Begin Provided records

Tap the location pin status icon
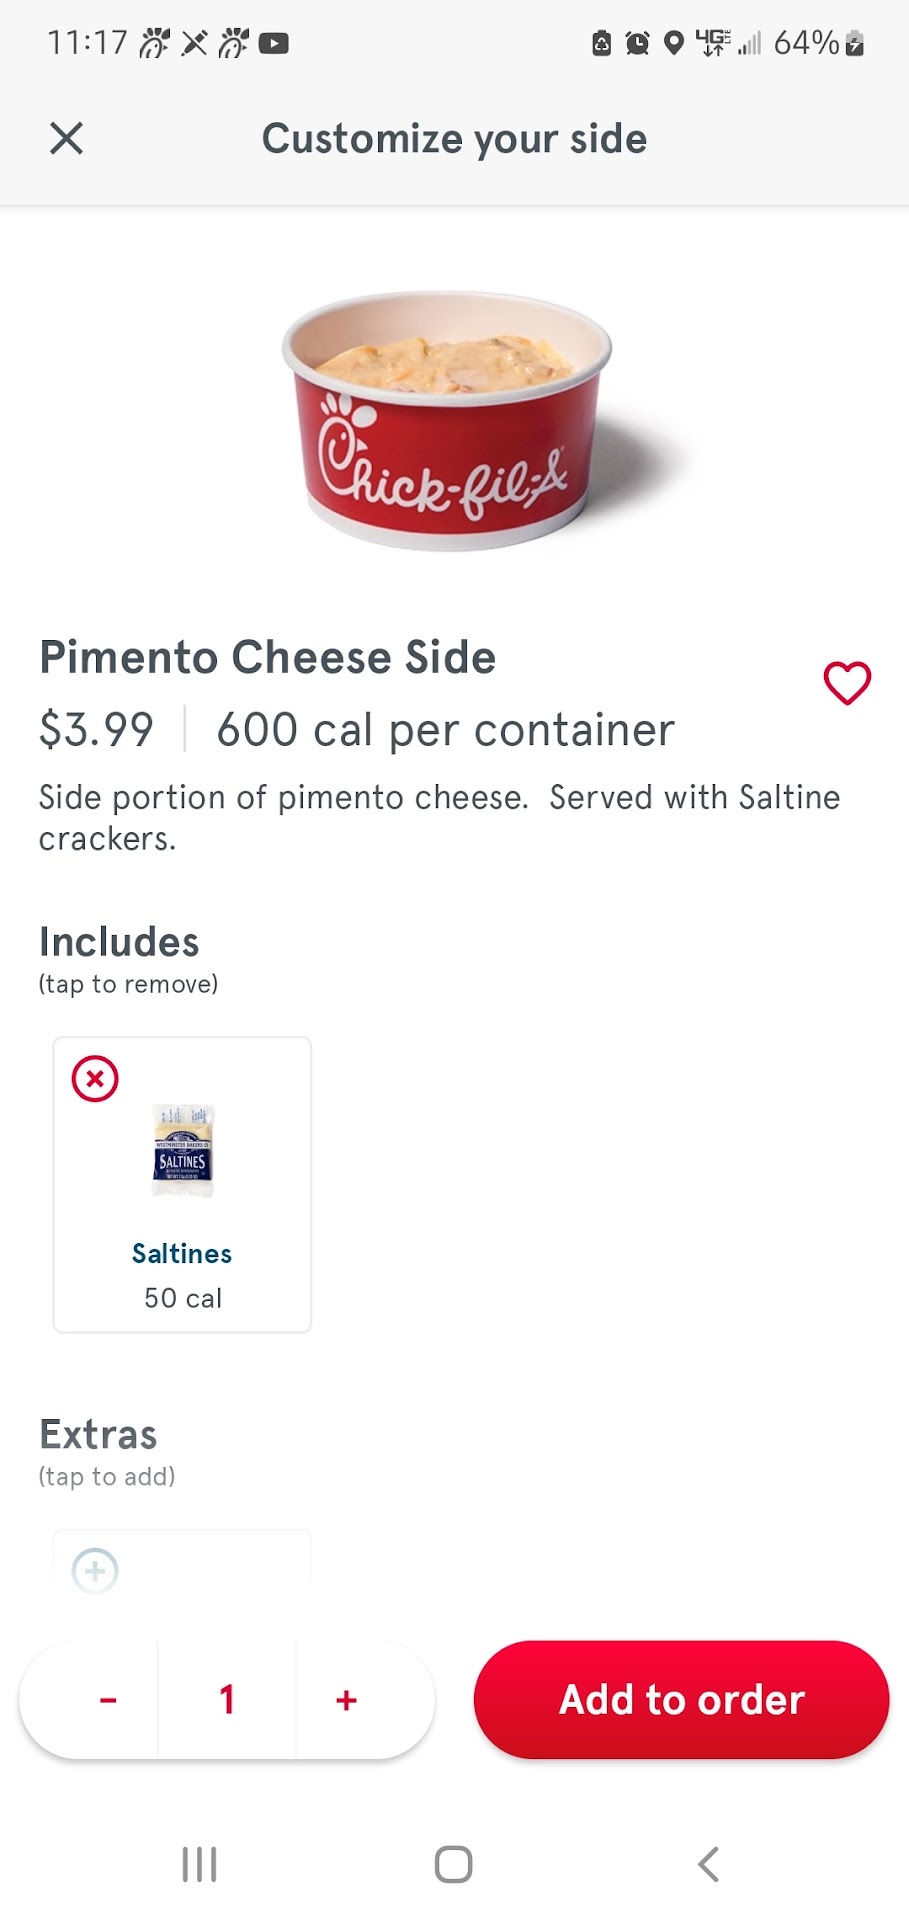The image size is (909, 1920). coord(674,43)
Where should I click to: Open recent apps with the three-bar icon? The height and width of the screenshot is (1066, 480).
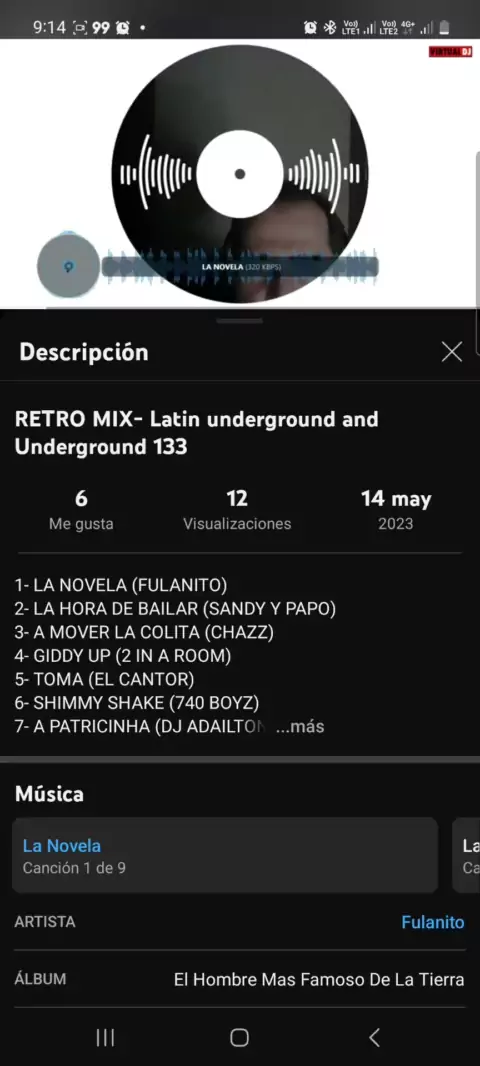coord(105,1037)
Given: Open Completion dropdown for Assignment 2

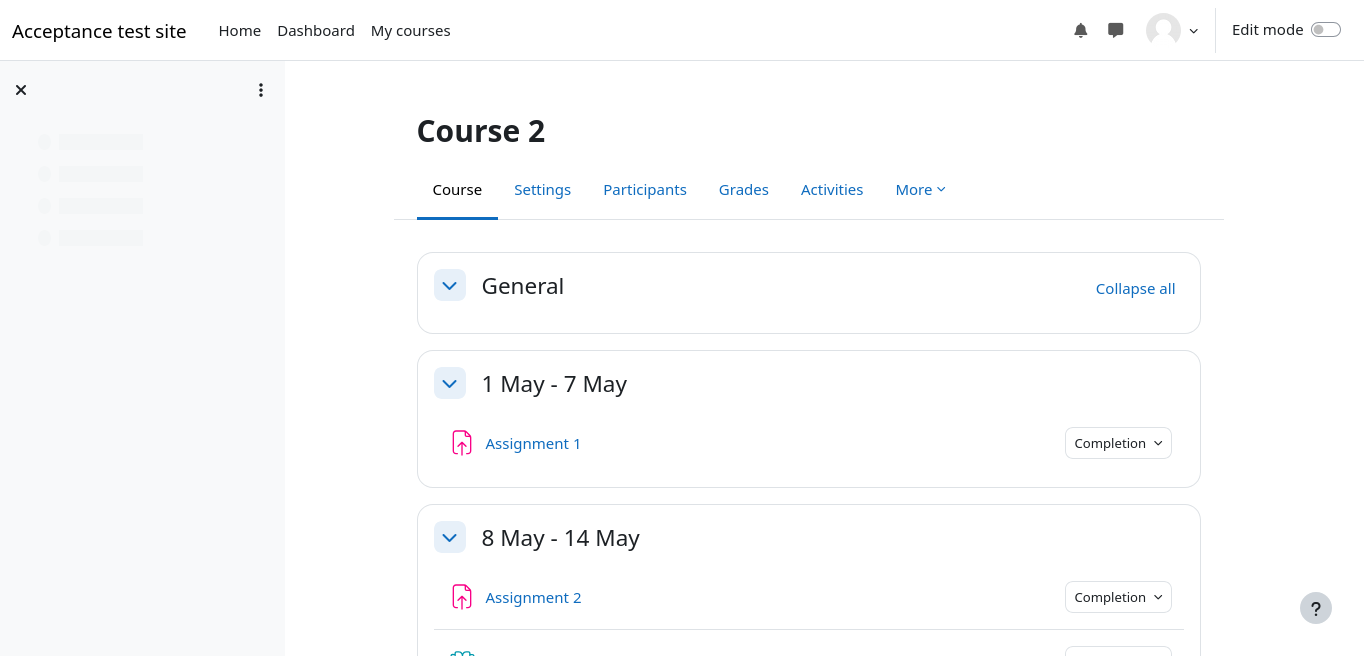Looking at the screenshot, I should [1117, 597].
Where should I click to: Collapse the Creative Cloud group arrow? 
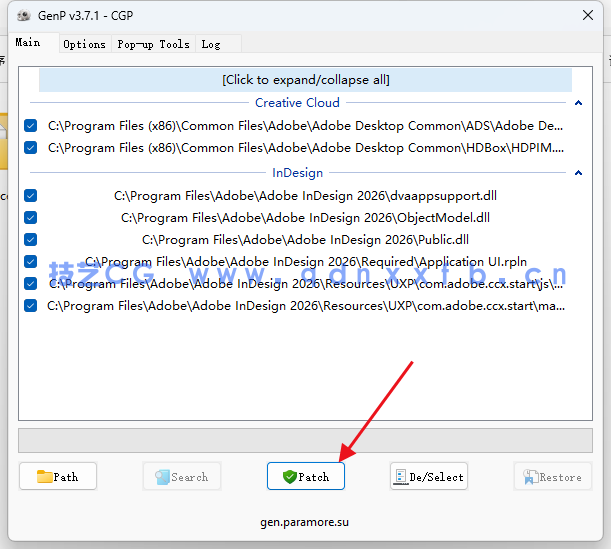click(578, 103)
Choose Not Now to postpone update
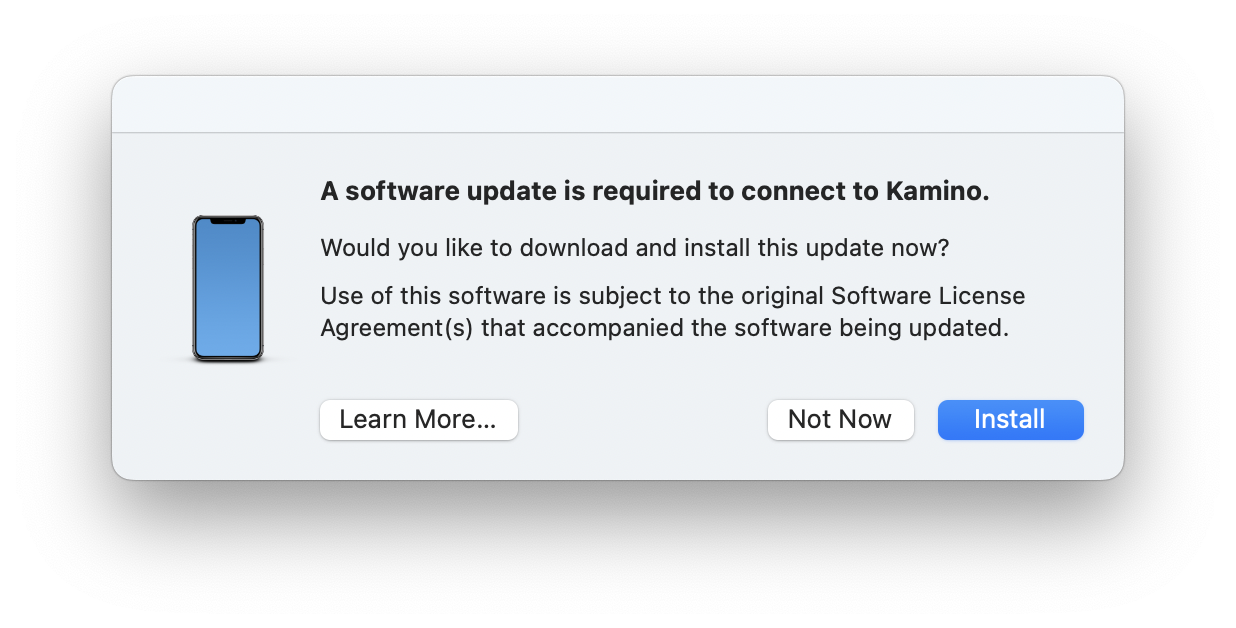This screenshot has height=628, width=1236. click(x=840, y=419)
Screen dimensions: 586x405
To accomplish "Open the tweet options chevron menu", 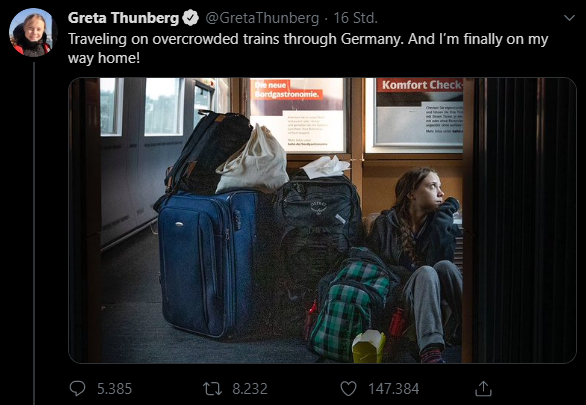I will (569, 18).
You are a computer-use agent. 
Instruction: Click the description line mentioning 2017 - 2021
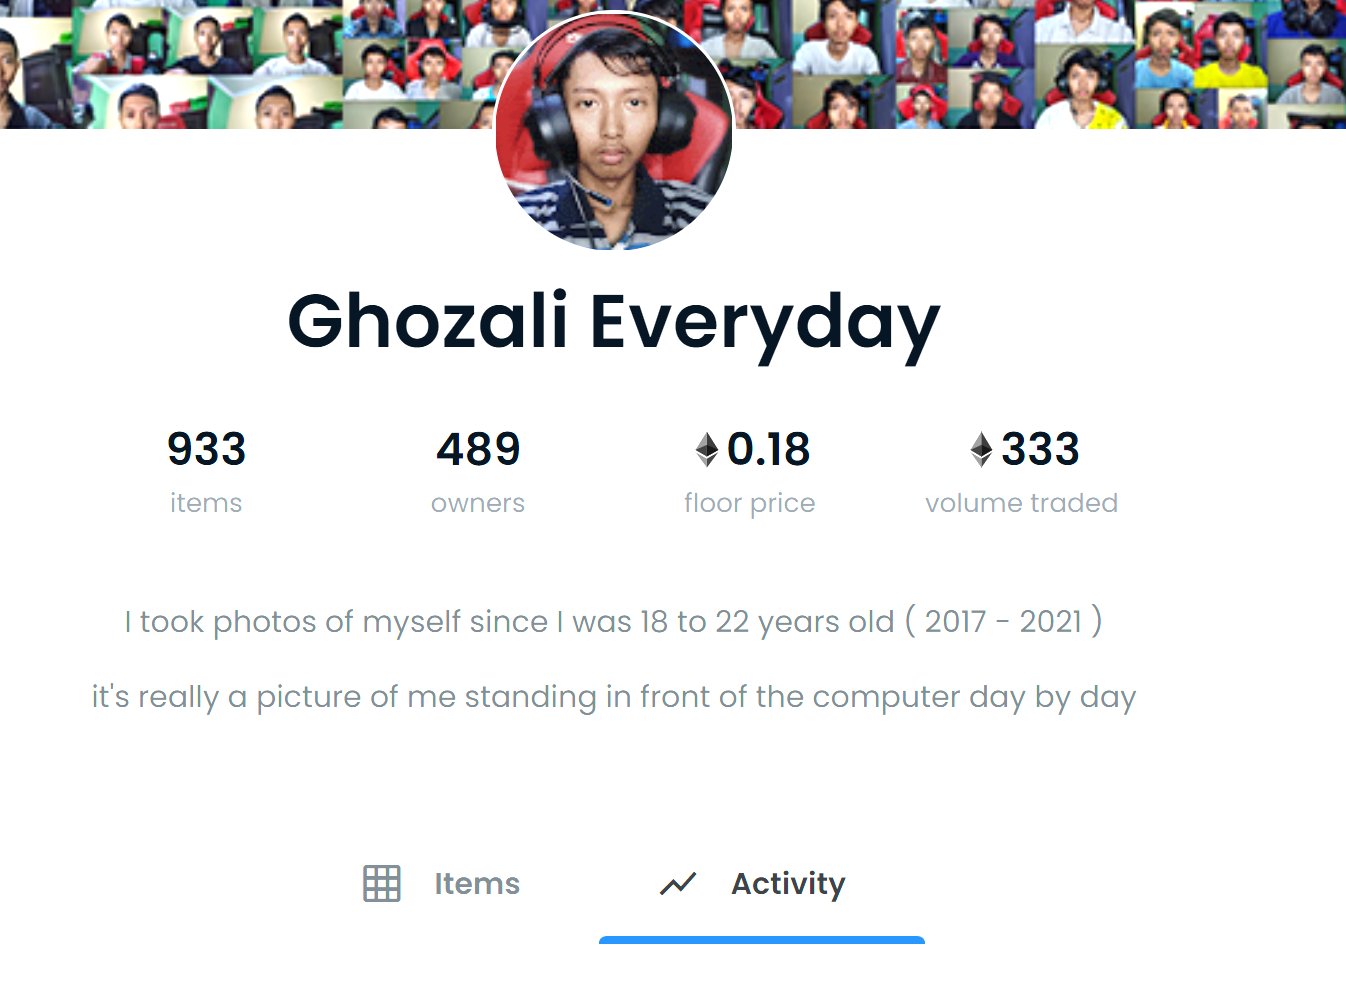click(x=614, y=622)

End Provided records

> [Your instructions] Retype everything from the first line above down to the line containing "click(578, 103)", both ends included, and leave the pictures out.

> [Solution to this exercise]
Tap the location pin status icon
The image size is (909, 1920). coord(674,43)
Where should I click to: Open recent apps with the three-bar icon? The height and width of the screenshot is (1066, 480).
coord(105,1037)
Given: Open Completion dropdown for Assignment 2

Looking at the screenshot, I should [1117, 597].
Where should I click to: Collapse the Creative Cloud group arrow? 
click(578, 103)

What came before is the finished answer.